Text and element pointing records:

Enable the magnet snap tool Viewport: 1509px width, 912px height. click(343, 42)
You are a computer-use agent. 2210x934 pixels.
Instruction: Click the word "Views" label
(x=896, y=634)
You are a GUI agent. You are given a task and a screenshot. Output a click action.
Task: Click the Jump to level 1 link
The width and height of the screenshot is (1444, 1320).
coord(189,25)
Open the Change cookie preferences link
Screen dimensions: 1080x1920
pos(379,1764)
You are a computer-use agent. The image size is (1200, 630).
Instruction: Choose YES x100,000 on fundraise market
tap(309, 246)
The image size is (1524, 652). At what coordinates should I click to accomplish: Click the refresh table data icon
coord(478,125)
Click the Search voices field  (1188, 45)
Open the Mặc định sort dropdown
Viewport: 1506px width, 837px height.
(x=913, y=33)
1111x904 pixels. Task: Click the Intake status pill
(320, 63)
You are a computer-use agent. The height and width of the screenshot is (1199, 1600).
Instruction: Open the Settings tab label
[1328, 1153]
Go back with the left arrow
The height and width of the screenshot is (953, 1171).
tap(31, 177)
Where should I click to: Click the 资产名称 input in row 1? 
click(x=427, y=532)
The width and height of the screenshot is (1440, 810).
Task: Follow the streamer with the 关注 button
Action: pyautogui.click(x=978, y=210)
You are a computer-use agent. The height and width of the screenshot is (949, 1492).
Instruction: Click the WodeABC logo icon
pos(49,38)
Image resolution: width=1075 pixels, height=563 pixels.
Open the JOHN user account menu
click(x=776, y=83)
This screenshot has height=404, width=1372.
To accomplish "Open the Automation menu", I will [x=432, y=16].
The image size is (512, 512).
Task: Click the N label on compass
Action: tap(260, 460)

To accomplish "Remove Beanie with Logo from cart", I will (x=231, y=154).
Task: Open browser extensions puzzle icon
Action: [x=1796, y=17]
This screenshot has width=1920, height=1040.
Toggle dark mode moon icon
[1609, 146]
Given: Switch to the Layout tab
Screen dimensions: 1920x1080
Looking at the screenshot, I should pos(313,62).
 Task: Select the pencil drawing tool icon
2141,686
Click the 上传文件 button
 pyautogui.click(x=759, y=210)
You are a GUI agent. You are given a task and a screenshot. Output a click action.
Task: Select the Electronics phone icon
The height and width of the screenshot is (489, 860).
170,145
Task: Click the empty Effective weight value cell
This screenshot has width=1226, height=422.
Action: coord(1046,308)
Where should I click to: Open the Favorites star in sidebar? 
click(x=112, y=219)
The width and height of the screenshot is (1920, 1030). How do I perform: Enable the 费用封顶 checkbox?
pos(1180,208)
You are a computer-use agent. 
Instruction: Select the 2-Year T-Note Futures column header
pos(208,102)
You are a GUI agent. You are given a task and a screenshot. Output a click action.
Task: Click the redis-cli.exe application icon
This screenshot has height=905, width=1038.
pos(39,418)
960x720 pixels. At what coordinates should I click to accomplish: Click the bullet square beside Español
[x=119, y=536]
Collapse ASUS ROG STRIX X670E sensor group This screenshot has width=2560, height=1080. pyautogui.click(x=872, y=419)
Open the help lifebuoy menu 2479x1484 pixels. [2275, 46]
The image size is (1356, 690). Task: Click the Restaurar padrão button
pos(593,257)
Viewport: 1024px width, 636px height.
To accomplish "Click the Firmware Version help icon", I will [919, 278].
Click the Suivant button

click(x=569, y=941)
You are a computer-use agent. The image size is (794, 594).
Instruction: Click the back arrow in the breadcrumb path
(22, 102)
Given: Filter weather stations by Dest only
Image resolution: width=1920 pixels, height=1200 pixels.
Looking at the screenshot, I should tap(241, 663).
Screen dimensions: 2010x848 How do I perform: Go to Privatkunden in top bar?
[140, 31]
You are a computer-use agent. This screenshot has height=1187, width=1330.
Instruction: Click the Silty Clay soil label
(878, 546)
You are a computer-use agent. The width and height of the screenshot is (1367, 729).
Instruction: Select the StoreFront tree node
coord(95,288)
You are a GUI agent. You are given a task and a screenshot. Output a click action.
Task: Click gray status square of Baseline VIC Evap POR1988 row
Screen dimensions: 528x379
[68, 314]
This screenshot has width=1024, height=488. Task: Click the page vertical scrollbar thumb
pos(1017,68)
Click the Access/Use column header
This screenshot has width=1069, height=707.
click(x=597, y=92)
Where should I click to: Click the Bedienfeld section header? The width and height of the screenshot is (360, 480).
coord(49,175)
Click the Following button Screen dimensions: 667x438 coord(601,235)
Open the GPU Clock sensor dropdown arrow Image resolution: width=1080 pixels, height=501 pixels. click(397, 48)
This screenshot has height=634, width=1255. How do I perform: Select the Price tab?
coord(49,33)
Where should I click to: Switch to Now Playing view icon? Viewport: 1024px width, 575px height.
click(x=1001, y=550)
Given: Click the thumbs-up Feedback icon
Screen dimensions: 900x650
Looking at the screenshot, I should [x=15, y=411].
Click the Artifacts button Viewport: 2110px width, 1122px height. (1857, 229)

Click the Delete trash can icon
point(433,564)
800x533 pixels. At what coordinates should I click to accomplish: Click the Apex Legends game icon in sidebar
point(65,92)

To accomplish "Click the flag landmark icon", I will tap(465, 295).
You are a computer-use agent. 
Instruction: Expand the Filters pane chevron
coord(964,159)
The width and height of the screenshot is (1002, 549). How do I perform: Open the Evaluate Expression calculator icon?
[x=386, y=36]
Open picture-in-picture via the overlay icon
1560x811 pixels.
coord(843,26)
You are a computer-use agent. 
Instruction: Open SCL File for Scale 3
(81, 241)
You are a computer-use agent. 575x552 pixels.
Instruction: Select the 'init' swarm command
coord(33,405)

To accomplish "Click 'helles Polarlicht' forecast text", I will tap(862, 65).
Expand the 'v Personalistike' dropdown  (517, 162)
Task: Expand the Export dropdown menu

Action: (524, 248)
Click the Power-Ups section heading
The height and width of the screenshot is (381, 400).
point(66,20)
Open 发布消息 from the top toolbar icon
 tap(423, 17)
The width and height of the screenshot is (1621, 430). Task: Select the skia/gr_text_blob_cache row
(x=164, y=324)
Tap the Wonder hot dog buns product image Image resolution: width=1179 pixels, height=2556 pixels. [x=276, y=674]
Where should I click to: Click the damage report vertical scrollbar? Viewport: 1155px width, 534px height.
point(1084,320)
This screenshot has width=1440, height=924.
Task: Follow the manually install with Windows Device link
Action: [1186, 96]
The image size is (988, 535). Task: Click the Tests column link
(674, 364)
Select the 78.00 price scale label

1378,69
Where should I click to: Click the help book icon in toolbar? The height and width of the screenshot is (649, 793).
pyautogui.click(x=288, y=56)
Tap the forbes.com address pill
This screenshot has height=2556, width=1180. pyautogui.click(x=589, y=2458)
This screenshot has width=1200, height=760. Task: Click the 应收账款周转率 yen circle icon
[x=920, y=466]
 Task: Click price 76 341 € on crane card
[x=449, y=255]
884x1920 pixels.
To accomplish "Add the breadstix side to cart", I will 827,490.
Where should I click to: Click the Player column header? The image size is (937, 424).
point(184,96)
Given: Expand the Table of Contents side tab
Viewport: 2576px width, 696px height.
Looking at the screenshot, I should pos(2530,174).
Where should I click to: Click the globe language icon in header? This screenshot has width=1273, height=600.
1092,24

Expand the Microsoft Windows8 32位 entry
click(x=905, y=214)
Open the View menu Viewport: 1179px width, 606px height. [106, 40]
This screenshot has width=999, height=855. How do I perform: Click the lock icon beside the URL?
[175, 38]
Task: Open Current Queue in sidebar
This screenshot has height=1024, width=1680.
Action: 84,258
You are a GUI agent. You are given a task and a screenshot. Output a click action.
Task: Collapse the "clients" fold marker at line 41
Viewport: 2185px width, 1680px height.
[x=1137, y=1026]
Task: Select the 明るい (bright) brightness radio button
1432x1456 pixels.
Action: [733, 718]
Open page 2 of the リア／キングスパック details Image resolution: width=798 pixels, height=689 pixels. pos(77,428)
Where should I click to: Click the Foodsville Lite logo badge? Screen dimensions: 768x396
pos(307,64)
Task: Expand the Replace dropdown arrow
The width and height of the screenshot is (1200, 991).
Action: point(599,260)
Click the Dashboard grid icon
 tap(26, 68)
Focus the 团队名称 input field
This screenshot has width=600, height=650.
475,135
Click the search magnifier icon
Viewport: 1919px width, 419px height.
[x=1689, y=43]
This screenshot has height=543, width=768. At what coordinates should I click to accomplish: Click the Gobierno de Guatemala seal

= What you are asked to do =
Repeat the lines between the line holding "Task: Select the pencil drawing tool icon" and the line holding "pos(208,102)", inclusive.

= Answer for the task =
 Task: Select the pencil drawing tool icon
2141,686
Click the 上传文件 button
 pyautogui.click(x=759, y=210)
You are a GUI agent. You are given a task and a screenshot. Output a click action.
Task: Select the Electronics phone icon
The height and width of the screenshot is (489, 860).
170,145
Task: Click the empty Effective weight value cell
This screenshot has width=1226, height=422.
Action: coord(1046,308)
Where should I click to: Open the Favorites star in sidebar? 
click(x=112, y=219)
The width and height of the screenshot is (1920, 1030). How do I perform: Enable the 费用封顶 checkbox?
pos(1180,208)
You are a computer-use agent. 
Instruction: Select the 2-Year T-Note Futures column header
pos(208,102)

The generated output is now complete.